Androgen side effects — Side effects of testosterone treatment are a concern; androgens can increase hair growth on the body and face and cause scalp hair loss, oily skin, acne, irreversible deepening of the voice, liver problems, and high cholesterol levels. In addition, because testosterone is converted to estrogen in a woman's body, there may be an increased risk of breast cancer, coronary heart disease, leg and lung clots, and stroke. Women who take androgens should be monitored closely for side effects. They also must be aware that long-term safety is unknown.
Erectile dysfunction medications — Medications commonly used for men with erectile problems, including sildenafil (brand name: Viagra), tadalafil (brand name: Cialis), or vardenafil (brand name: Levitra), have not been shown to improve sexual function in women and are not usually recommended. The only exception to this is in women who take certain antidepressant medications who have difficulty achieving orgasm and who cannot switch to another antidepressant medication; an erectile dysfunction medication may be helpful in this situation.

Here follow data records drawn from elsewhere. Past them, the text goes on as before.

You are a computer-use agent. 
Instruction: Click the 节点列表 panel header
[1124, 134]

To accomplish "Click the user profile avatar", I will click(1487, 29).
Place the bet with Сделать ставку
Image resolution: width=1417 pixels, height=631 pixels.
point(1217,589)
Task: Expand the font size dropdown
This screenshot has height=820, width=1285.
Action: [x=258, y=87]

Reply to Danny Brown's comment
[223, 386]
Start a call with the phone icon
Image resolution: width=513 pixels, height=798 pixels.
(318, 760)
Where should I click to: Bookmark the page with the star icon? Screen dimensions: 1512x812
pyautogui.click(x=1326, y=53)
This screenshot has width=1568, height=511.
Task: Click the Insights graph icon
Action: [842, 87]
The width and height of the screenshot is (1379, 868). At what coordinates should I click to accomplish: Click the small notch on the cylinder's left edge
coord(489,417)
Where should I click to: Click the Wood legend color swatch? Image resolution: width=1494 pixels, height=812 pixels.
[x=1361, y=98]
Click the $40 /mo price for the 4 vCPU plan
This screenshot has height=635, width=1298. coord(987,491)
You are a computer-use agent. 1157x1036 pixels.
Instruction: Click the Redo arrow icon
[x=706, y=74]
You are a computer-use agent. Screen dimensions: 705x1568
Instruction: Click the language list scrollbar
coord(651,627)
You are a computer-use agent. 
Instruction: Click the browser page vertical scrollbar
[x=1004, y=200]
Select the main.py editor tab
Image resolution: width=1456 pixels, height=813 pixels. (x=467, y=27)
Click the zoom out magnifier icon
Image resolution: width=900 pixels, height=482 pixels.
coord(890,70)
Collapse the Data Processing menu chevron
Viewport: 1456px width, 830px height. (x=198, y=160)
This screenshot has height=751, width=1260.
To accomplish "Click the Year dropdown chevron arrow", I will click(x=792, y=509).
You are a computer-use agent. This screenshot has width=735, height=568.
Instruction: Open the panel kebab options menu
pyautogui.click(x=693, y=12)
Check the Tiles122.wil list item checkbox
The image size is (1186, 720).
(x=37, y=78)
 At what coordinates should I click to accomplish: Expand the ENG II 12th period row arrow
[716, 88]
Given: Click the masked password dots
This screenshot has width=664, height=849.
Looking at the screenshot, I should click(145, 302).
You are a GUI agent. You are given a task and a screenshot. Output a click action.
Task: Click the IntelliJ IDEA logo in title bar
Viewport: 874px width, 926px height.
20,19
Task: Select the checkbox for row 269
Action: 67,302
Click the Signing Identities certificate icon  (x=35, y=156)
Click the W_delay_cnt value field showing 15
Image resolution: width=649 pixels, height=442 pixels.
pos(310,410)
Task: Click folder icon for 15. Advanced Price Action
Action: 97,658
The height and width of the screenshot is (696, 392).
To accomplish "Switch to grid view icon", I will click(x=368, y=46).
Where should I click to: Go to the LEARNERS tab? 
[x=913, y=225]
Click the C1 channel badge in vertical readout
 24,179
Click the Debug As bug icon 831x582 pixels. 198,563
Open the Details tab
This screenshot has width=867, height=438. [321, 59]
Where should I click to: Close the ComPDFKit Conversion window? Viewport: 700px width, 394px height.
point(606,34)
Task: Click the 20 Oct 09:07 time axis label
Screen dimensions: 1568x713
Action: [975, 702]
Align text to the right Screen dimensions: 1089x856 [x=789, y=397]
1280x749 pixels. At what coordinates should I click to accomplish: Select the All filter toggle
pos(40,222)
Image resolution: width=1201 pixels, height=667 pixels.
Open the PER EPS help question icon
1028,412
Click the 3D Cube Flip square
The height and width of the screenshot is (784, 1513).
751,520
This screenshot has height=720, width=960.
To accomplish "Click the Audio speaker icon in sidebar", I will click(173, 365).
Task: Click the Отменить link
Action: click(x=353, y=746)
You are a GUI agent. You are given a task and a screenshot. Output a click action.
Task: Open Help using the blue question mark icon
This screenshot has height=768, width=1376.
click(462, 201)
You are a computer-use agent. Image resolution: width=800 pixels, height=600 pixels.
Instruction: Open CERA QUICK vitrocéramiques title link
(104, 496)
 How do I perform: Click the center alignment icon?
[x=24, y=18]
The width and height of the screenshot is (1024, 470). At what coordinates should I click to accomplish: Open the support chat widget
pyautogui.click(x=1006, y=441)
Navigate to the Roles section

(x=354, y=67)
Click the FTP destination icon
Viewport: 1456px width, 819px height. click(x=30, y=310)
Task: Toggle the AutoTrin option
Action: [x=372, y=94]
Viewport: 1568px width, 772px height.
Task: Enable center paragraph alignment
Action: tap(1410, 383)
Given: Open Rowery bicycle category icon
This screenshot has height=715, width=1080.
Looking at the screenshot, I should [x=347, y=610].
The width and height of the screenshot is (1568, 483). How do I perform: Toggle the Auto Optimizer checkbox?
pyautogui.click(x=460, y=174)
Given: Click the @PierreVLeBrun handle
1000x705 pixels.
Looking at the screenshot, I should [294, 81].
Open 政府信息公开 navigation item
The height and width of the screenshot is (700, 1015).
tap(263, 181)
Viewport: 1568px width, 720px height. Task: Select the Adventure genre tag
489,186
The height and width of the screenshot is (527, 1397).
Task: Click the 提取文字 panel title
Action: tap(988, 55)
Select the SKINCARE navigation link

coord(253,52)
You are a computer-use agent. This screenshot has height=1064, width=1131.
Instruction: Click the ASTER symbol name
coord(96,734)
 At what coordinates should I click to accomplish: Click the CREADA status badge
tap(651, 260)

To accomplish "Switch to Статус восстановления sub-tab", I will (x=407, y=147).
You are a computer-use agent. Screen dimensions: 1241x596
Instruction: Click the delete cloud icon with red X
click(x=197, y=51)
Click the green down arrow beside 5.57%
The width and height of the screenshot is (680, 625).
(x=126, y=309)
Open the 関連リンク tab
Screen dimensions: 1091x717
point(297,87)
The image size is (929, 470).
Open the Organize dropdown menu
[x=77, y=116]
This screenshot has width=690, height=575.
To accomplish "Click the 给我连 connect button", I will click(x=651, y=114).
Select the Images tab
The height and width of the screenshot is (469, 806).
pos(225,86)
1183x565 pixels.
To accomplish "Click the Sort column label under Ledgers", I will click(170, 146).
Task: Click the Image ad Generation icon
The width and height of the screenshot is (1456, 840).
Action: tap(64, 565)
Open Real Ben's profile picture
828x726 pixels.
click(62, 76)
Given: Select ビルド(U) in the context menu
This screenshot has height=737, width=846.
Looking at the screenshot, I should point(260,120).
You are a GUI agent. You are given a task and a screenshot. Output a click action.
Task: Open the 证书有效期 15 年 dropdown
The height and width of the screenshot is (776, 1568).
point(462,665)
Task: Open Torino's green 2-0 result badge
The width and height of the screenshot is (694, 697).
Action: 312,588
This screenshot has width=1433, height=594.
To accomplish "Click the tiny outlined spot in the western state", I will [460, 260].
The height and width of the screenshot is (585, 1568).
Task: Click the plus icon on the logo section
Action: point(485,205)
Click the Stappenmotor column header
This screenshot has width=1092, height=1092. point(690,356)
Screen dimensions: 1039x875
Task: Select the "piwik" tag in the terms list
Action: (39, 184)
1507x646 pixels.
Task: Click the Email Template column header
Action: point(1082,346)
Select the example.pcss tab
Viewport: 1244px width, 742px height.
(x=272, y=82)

Treatments that are unproven
Herbal therapies — Many women are interested in trying over-the-counter herbal supplements, which are advertised to increase sexual desire and pleasure. More studies are needed to assess whether herbal therapies are safe and effective. Some herbal supplements may improve sexual function, but no more than would a placebo. The production of herbs is not regulated by the government, and it is not always possible to know that an herbal product contains the type and quantity of ingredient that the label indicates, or that it is free of potentially dangerous additives. People who wish to use herbal therapies are urged to do so with caution.
Surgical treatments — Surgery is very rarely necessary to make the vagina "better" for sex. Women born with abnormalities of the vagina, those who have had female circumcision (also known as female genital mutilation), and those with traumatic injuries from childbirth are a few groups that may benefit from careful surgical treatment.
All women should be wary of advertisements for "vaginal rejuvenation surgery." These procedures can be costly and painful, may result in painful intercourse, are permanent, and are unlikely to improve a woman's or her partner's sexual enjoyment.